A tensão continua a subir até que montras e uma caixa de multibanco começam a ser destruídas e incendiada pelos black blocks, com os coletes amarelos a assistirem e uns quantos a aplaudirem. A rua da marcha pertence a uma zona rica, com hotéis, lojas e prédios de luxo e o ódio a quem não vive as mesmas dificuldades económicas numa França cada vez mais desigual é o suficiente para atear o rastilho. Em cartazes pode-se ler: “Classe contra classe”. Macron é apelidado o “Presidente dos ricos” e “Presidente-banqueiro” e é odiado por isso – aboliu o imposto sobre as grandes fortunas e aumentou os impostos à classe média e baixa.
“Nunca entro em confrontos com a polícia. Fico a ver ao longe. Às vezes, quando vejo a polícia a atacar injustamente alguém, sinto vontade de entrar nos confrontos, mas controlo-me e não o faço”, diz Marco Montenegro, empresário português que vive há sete anos em França e aderiu ao movimento desde o início. Está animado e garante que a violência nunca parte dos coletes amarelos, mas sim da polícia.
Continuam a avançar e em poucos minutos enchem a Concorde. Numa das suas saídas, na Rua Royale, a polícia, com escudos, lançadores de granadas, LBD-40 e até espingardas automáticas G36 – usadas em cenários de guerra – mantém a postura. Uma jovem rapariga, na casa dos 20 e poucos anos, interpela a polícia. Pede-lhe satisfações pela crescente violência policial e, num ato de desafio que poucos têm a coragem de fazer, diz para um agente: “Vá dispare, mas dispare para a cara!”. Manifestantes acercam-se e ouve-se qualquer coisa no rádio da polícia, com esta a disparar.

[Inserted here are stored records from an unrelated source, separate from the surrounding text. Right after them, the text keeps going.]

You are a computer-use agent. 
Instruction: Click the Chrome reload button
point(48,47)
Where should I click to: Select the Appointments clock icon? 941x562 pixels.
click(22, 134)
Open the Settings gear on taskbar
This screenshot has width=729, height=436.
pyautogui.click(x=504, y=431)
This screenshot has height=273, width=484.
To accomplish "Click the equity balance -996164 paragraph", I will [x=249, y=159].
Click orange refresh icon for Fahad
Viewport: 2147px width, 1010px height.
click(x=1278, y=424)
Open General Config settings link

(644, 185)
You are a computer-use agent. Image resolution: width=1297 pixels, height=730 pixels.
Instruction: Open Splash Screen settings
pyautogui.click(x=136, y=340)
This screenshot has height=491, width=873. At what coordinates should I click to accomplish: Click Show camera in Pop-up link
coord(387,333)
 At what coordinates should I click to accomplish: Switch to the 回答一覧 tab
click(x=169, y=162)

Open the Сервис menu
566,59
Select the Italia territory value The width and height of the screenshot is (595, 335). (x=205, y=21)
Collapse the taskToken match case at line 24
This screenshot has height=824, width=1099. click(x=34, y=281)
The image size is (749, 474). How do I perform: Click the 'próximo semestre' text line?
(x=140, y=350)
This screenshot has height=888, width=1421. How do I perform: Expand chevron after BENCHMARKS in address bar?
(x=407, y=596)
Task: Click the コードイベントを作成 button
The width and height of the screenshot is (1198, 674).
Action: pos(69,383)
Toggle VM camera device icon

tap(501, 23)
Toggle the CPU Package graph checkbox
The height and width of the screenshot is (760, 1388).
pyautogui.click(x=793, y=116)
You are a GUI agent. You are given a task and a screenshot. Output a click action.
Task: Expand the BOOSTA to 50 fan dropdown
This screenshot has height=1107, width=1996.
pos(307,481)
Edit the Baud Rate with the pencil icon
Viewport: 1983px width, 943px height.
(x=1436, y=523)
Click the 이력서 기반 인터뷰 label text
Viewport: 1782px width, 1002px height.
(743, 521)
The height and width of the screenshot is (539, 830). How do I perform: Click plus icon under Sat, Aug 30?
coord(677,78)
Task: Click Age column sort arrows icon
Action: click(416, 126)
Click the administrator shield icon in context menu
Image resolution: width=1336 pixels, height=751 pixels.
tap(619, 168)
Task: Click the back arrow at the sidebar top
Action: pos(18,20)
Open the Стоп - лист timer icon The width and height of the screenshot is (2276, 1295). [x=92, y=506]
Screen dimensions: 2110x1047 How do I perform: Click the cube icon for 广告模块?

Os manifestantes devolvem, com as mãos e os pés, as granadas. Atiram-se algumas pedras e a polícia responde com bolas de borracha e gás lacrimogéneo.
Pouco depois, os confrontos acalmam. Os manifestantes sentam-se à frente da polícia que antes tanto temiam e cantam. A CGT dá ordens para se ir abandonando o local e assim é. No final, os coletes amarelos, cerca de 300, ficam sozinhos e, num ímpeto que poucos sabem de onde veio, dirigem-se para o parlamento, no lado oposto da rua Royale. Lá chegados, cantam, brincam, conversam, tudo em frente a mais uma barreira policial. Depois, já a anoitecer e a fazer frio, decidem dirigir-se para o jornal Mediapart, que revelou o escândalo Benalla que tanto fragilizou Macron. E assim o fizeram, sozinhos. Coletes e CGT manifestaram-se unidos, mas a união foi pouco mais do que estarem no mesmo local, à mesma hora.